Horse Slaughter to Remain Illegal in House Bill
|June 16, 2011||Posted by russmead under article, Horse Slaughter||
Update June 16, 2011: By a vote of 217-203, the U.S. House of Representatives approved H.R. 2112, the 2012 agriculture appropriations bill.
Rep. Jim Moran’s amendment made in committee remained intact in the final version.
Under Rep. Moran’s amendment, inspections required for horses bound for slaughter for human consumption will remain de-funded as they have been since 2006. This means if the House version becomes law, commercial horse slaughter for human consumption will remain illegal.
The bill, H.R. 2112, is now assigned to the Senate Appropriations Committee.
For more on this bill, read Animal Law Coalition’s reports below.
Update June 15, 2011: Today, U.S. Rep. Cynthia Lummis (R-WY) offered an amendment to the House appropriations bill to strike the prohibition on fee-for-service in the provision defunding inspections of horses bound for slaughter for human consumption.
This would have allowed horse slaughterhouses to pay the USDA for part of the inspections of horses required by the Federal Meat Inspection Act for horses to be slaughtered for human consumption.
Lummis claimed a fee-for-service program would not cost taxpayers anything. But the slaughter industry would actually only pay a small portion of the USDA inspection. The taxpayer would pay for most of the cost. This would also pull critical inspectors away from our own food safety oversight. Fee-for-service is basically another taxpayer subsidy for corporations.
Had the amendment passed and if upheld by the courts, it is possible commercial horse slaughter for human consumption would have been legal again in the U.S.
Lummis later withdrew the amendment. Rep. Jim Moran’s amendment defunding the inspections remains intact in the bill. This means if the appropriations bill passes with the Moran amendment and is signed into law, then commercial horse slaughter for human consumption will remain illegal in the U.S. as it has been since 2007.
For more on the Moran amendment and the appropriations bill, read Animal Law Coalition’s reports below.
Update June 13, 2011: Late last month the House Appropriations Committee accepted Rep.
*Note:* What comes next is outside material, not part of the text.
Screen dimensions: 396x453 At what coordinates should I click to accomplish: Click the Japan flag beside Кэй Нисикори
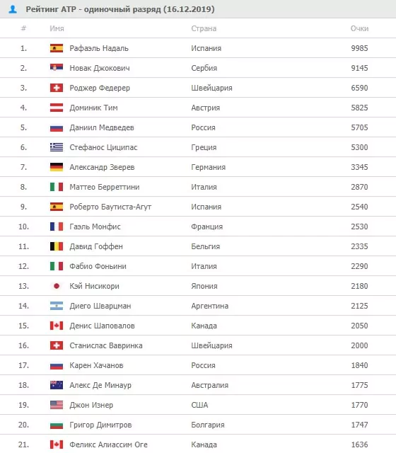click(x=57, y=286)

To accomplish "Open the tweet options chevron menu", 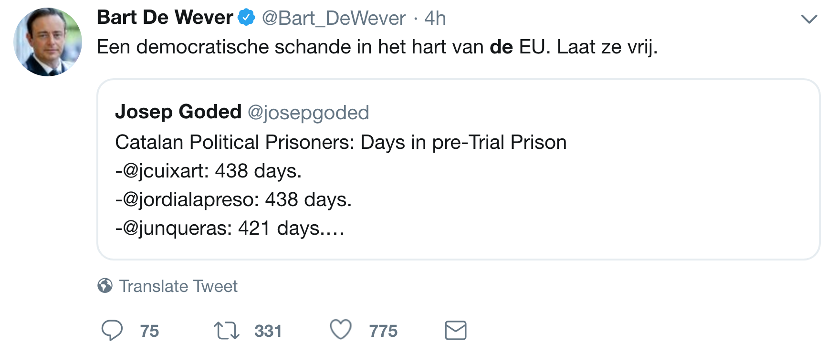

Jim Moran’s amendment to the proposed appropriations bill to continue de-funding of inspections of horses to be sent for slaughter for human consumption.
That means that under the Appropriations Committee’s proposed bill, commercial horse slaughter for human consumption would remain illegal in the U.S.
The vote was close, 24-21. The measure now goes to the full House of Representatives for a vote.
After submitting his amendment to the appropriations bill to assure commercial horse slaughter would remain illegal in the U.S., Rep. Jim Moran (D-VA) called for the U.S. to get out of the horsemeat business altogether. Read more here.
Rep. Raul Grijalva (D-AZ) also issued a strong call for Congress to take action to stop horse slaughter, noting "[t]here are really two issues when it comes to horse slaughter: the private domestic market for horse meat and federal management of wild horses". Read more here.
For more on this, read Animal Law Coalition’s earlier report below.
Original report: The Agriculture, Rural Development, Food and Drug, Administration, and Related Agencies Appropriations Committee has released its proposed appropriations budget for FY 2012.
The proposed bill does not include a provision de-funding inspections for horses to be slaughtered for human consumption. The proposed bill does not prohibit use of funds to inspect horses to be slaughtered for human consumption. The subcommittee report does not mention it.
SEC. 744. None of the funds made available in this Act may be used to pay the salaries or expenses of personnel to-
(1) inspect horses under section 3 of the Federal Meat Inspection Act (21 U.S.C. 603);
(2) inspect horses under section 903 of the Federal Agriculture Improvement and Reform Act of 1996 (7 U.S.C. 1901 note; Public Law 104-127); or
(3) implement or enforce section 352.19 of title 9, Code of Federal Regulations.
It is this language that is missing from the subcommittee’s proposed appropriations bill for FY 2012. It is the de-funding of these ante-mortem inspections of horses in appropriations measures that has prohibited commercial horse slaughter for human consumption in the U.S. since 2007. Now, if the subcommittee bill passes, it could mean the return of commercial horse slaughter to the U.S.
Rep. Jim Moran will introduce an amendment providing for the de-funding of the inspections.